Entries shown:
::::::

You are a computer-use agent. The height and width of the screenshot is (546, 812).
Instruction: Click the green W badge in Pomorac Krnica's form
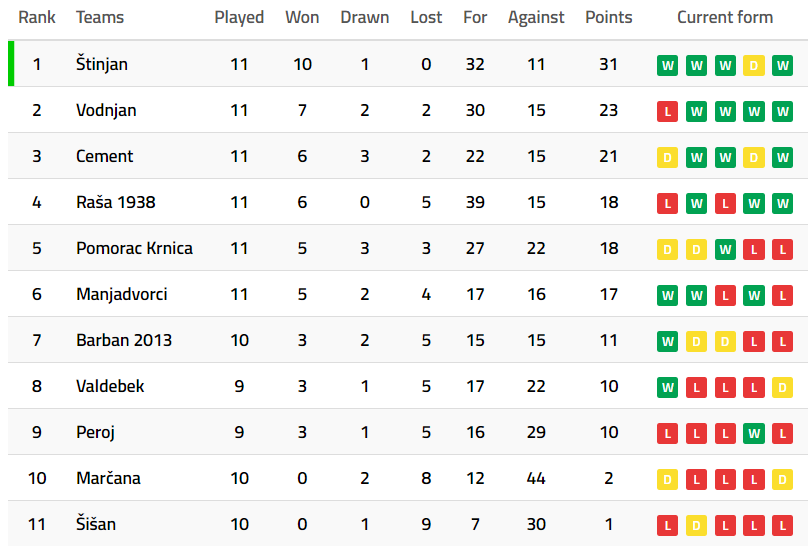tap(725, 249)
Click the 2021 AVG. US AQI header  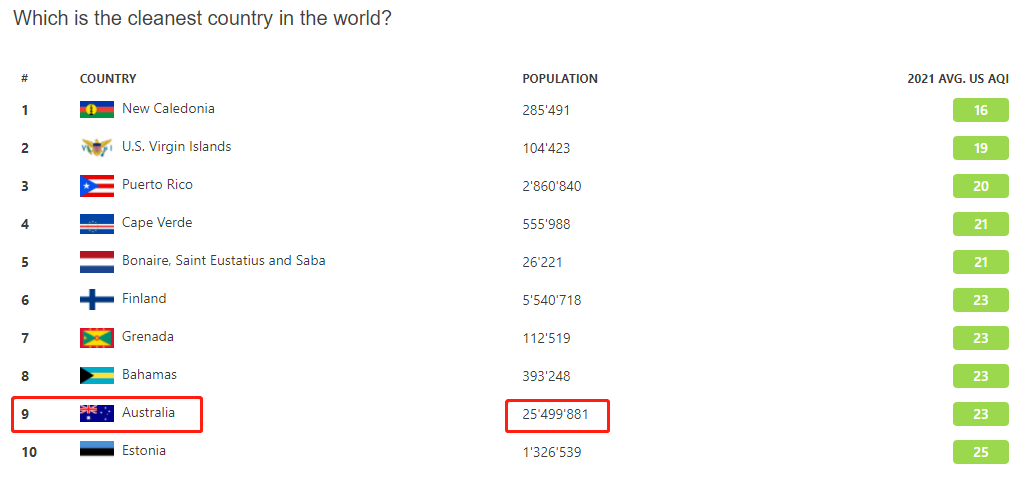pos(958,79)
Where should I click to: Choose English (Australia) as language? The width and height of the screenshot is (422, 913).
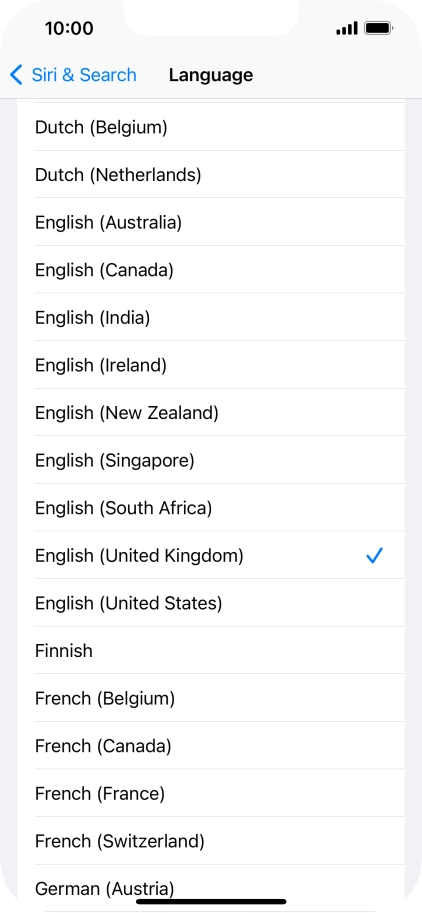[x=211, y=222]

::::::

Directive: Swap "Australia" for "Canada" in the stretch from the line containing "Where should I" through the end of the lines, and give back that stretch with nothing else altered. Leave the pictures out of your answer.

Written solution:
Where should I click to: Choose English (Canada) as language? The width and height of the screenshot is (422, 913).
[x=211, y=222]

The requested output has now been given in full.